Preventing the Winter Blues

The wild winter weather across much of the country is keeping many people indoors more than they would like, and being stuck inside can be a particular problem for seniors living alone– putting their mental, emotional, and even physical health at risk. Not only is it more difficult for the elderly to leave without risking winter dangers like the cold, falls, and dangerous driving conditions, it’s also harder for visitors to reach them. Winter weather can also have an effect on senior nutrition, if someone is unable to leave the house and shop for food. An even more distressing result of being trapped inside, unable to come or go, can be social isolation and loneliness.

Loneliness Affects Elderly Health and Well-Being

We often think of the elderly as residing in a senior community, with family, or in other shared housing situations, so it may be hard to imagine that loneliness is an issue for seniors. According to the U.S. Census Bureau, however, the probability of living alone actually increases with age. For women, the likelihood of living alone is 32 percent for 65- to 74-year-olds, but this increases to 57% for those aged 85 years or more; for men, the corresponding proportions are 13% and 29% . Even for centenarians—seniors who are 100 years of age or older—the numbers are astonishingly high: about a third of centenarians live alone at home.

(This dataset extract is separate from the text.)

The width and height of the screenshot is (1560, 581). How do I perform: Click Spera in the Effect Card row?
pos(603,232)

Isolation in the elderly can lead to some distressing health outcomes, and even increase the risk of death. A 2012 review of the scientific literature, published in The Journal of Primary Prevention, stated that “social isolation has been demonstrated to lead to numerous detrimental health effects in older adults, including increased risk for all-cause mortality, dementia, increase risk for re-hospitalization, and an increased number of falls.”

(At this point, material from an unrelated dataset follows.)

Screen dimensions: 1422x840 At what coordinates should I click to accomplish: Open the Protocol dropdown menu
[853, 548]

Recent research reports shows how it effects seniors: at the 2014 annual meeting of the American Association for the Advancement of Science earlier this month, University of Chicago psychologist John Cacioppo reported that feeling extreme loneliness can increase an older person’s chances of dying early by 14%. “Feeling isolated from others can disrupt sleep, elevate blood pressure, increase morning rises in the stress hormone cortisol, alter gene expression in immune cells, increase depression and lower overall subjective well-being,” stated UChicago News.

What You Can Do If Your Loved One Is Isolated

According to Cacioppo, the danger isn’t necessarily solitude itself, but a subjective feeling of isolation, of lacking social engagement and face-to-face connections with others. Age-related health issues like vision loss, hearing loss or incontinence can increase this sense of isolation. So what can families and caregivers do to address the issue if we fear our loved ones are isolated? Here’s a list of suggestions for preventing senior loneliness and keeping our loved ones healthy and happy this winter:

1. Address Any Underlying Health Issues

Whether it’s arranging for the delivery of incontinence supplies or making sure your loved one has regular hearing or vision tests, being proactive about seniors’ health can help them feel better on a day-to-day basis. What’s more, it can diminish the social anxiety related to hearing, vision, or continence concerns.

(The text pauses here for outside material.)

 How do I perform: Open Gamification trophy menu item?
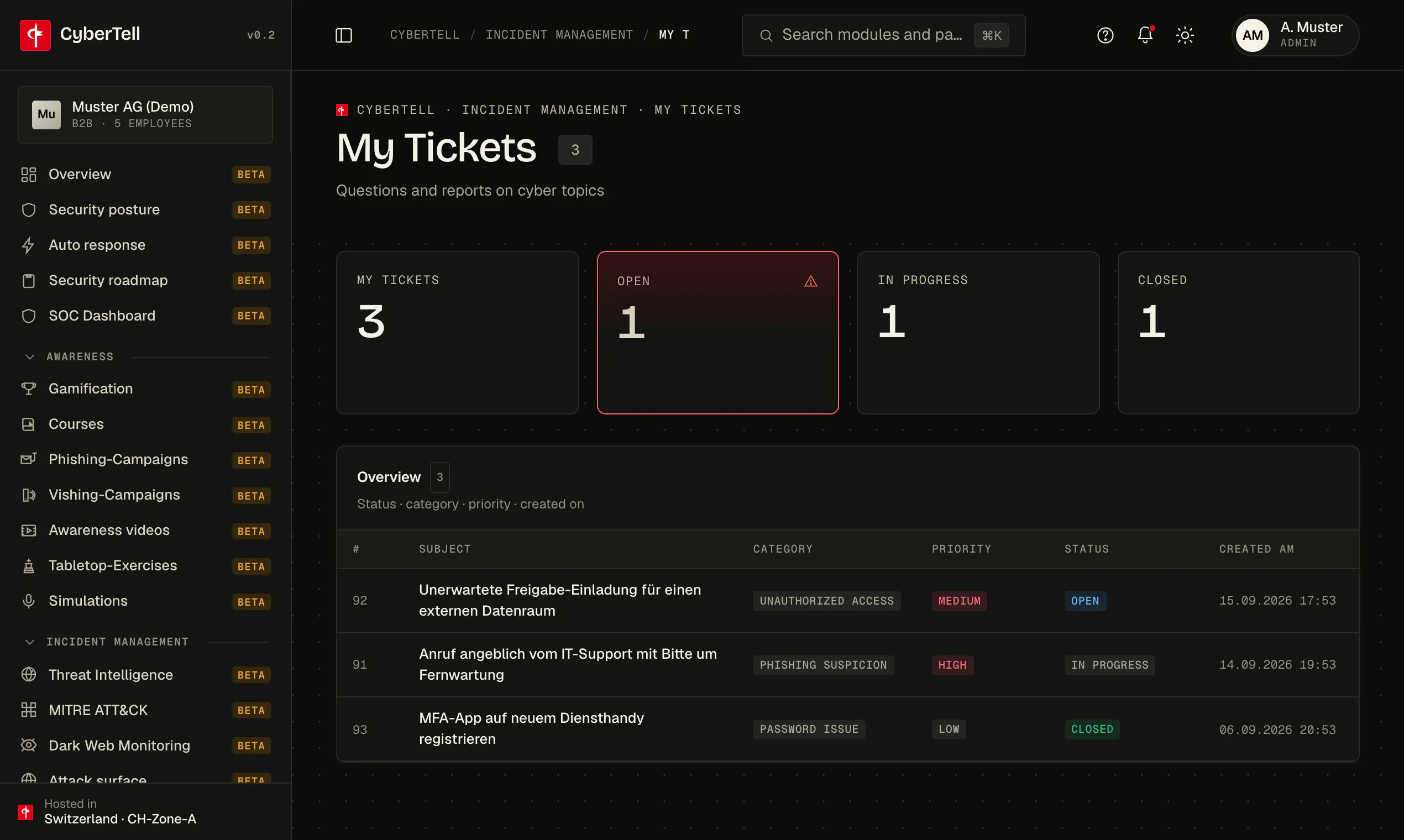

2. Reach Out to Family, Friends, and Neighbors

If the weather makes it impossible for you to check on your senior loved one as much as you’d like, enlist the help of others who may be nearby and more easily able to visit. Can a neighbor knock on the door and check in? Don’t forget to call or email your loved one often to keep those connections strong even when you can’t visit in person.

3. Prevent Senior Malnutrition With Food Delivery

Seniors who live alone may be at greater risk of getting poor nutrition when the weather turns nasty. Consider getting food delivered by an online grocery service, or by an organization such as Meals on Wheels, which can provide not just nutritious food but social contact.

4. Encourage Safe Transportation and Mobility

Encouraging your loved ones to use the adaptive technologies they may need, from hearing aids to walkers, which can help them become more active and socially engaged. When it comes to getting outside the house, though, storms and snow can present a challenge. Give senior relatives rides when you can, or arrange safe transportation for them, whether it’s senior-friendly public transit, an ambulette or paratransit service, or a taxi.

5. Connect Older Loved Ones with Necessary Local Services

You can use the U.S. Administration on Aging’s Eldercare Locator website to get in touch with your local Area Agency on Aging. The AAA will know where your loved one can find senior centers, transportation services, and other helpful programs for the elderly. “Some AAAs even have volunteers who call and check in on home bound seniors living alone,” says a recent article by the AARP.

6. Consider Respite Care or Assisted Living

Sometimes our loved one needs more care than we are able to provide, especially in cases where the weather throws a (literal) roadblock. One option in this case is to book your loved into a short-term stay in a facility that offers respite care, so that their day-to-day needs are taken care of for the duration of their stay. However, if a senior requires ongoing help that is beyond your abilities – for instance, if they are cognitively impaired, or their physical care needs are increasing – this could be a sign they are ready for assisted living.